Gabon’s ousted President Ali Bongo is now a free man, a week after he was taken into house arrest following a military coup.
Gen Brice Oligui Nguema, the interim President of Gabon, released a statement on Wednesday evening announcing that Bongo was released to access specialized medical care.
“Given his state of health, former president Ali Bongo Ondimba is free to move about. He may, if he wishes, travel abroad to undergo medical check-ups,” said the military faction spokesperson on national TV.
In a viral video shared by the soldiers, Bongo appeared to be in good condition.
Bongo reportedly suffered a stroke in 2018 which kept him out of office for almost 10 months. At the time, he received treatment in Morocco.
Gabon faces fresh elections
General Nguema, the army general who led the military coup was on Monday, September 4 sworn in as the “transitional president”.
He received a standing ovation from an audience consisting of military officers and government officials upon taking the oath of office.
General Nguema promised to oversee “free, transparent, credible and peaceful elections”, although he did not state a specific date for the polls.
He pledged to create more democratic institutions that respect human rights.
Gabon’s coup becomes the eighth in West Africa
The military took over power on August 30 and kept deposed President Bongo under house arrest.
In his statement at the time, General Nguema cited the latter’s state of health as one of the reasons why they overthrew him.
Oligui is a cousin of Bongo and served as a bodyguard to Bongo’s late father. He was also the leader of Gabon’s republican guard, an elite military unit.
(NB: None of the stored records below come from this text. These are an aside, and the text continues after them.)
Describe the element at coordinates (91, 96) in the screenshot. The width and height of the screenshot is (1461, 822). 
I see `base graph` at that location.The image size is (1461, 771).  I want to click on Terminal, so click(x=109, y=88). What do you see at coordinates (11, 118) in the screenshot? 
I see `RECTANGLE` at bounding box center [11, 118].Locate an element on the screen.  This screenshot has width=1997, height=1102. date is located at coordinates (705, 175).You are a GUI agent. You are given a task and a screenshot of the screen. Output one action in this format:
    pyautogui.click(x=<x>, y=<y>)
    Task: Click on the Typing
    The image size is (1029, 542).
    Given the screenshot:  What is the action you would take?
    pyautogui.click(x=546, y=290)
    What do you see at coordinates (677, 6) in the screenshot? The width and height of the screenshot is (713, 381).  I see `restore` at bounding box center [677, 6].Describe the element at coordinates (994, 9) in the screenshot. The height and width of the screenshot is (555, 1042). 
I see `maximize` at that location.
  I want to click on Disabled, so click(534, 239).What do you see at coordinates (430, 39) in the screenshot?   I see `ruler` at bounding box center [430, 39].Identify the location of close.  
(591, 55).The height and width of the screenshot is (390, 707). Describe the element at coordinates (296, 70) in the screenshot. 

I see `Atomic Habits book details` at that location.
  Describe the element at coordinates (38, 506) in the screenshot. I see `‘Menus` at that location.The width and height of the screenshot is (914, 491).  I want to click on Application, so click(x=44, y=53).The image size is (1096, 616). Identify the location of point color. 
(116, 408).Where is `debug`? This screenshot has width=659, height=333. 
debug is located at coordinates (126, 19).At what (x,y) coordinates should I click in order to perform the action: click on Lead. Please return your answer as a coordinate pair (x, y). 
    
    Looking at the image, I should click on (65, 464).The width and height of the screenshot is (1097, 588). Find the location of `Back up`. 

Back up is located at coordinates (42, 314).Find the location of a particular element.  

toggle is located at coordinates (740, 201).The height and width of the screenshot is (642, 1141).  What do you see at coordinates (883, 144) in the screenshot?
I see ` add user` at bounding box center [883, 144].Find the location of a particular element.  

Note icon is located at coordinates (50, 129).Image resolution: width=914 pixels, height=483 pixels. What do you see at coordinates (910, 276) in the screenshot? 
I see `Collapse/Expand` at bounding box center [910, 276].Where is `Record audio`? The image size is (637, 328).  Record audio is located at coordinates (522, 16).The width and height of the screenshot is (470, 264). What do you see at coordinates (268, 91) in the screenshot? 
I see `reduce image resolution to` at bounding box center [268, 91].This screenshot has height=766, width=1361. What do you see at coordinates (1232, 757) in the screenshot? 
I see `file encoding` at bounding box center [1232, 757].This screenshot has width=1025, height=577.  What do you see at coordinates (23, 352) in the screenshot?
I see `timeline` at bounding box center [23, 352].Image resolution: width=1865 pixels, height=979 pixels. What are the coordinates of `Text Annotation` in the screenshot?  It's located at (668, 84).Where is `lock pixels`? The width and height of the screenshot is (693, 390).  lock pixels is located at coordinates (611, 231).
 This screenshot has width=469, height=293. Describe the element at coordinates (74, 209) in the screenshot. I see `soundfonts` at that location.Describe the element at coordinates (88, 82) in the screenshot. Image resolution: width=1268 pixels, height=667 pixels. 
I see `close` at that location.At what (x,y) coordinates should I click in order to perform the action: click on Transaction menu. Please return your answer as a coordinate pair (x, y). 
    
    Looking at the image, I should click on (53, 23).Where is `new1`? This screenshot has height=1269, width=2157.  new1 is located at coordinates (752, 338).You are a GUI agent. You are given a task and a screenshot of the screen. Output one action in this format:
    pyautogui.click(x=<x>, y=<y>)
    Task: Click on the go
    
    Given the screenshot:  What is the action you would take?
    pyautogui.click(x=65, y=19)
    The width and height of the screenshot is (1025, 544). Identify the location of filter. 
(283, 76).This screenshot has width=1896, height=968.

Presidential election nullified
The August 30 coup came just hours after the Gabonese Election Centre (GCE) had declared Bongo winner of the presidential election, winning his third term.
According to GCE, Bongo had won 64.27% of the vote, while his main challenger, Albert Ondo Ossa, had come in second place with 30.77%.
The opposition had termed the election results a fraud.
Gabon’s coup became the eighth in West and Central Africa within a span of three years.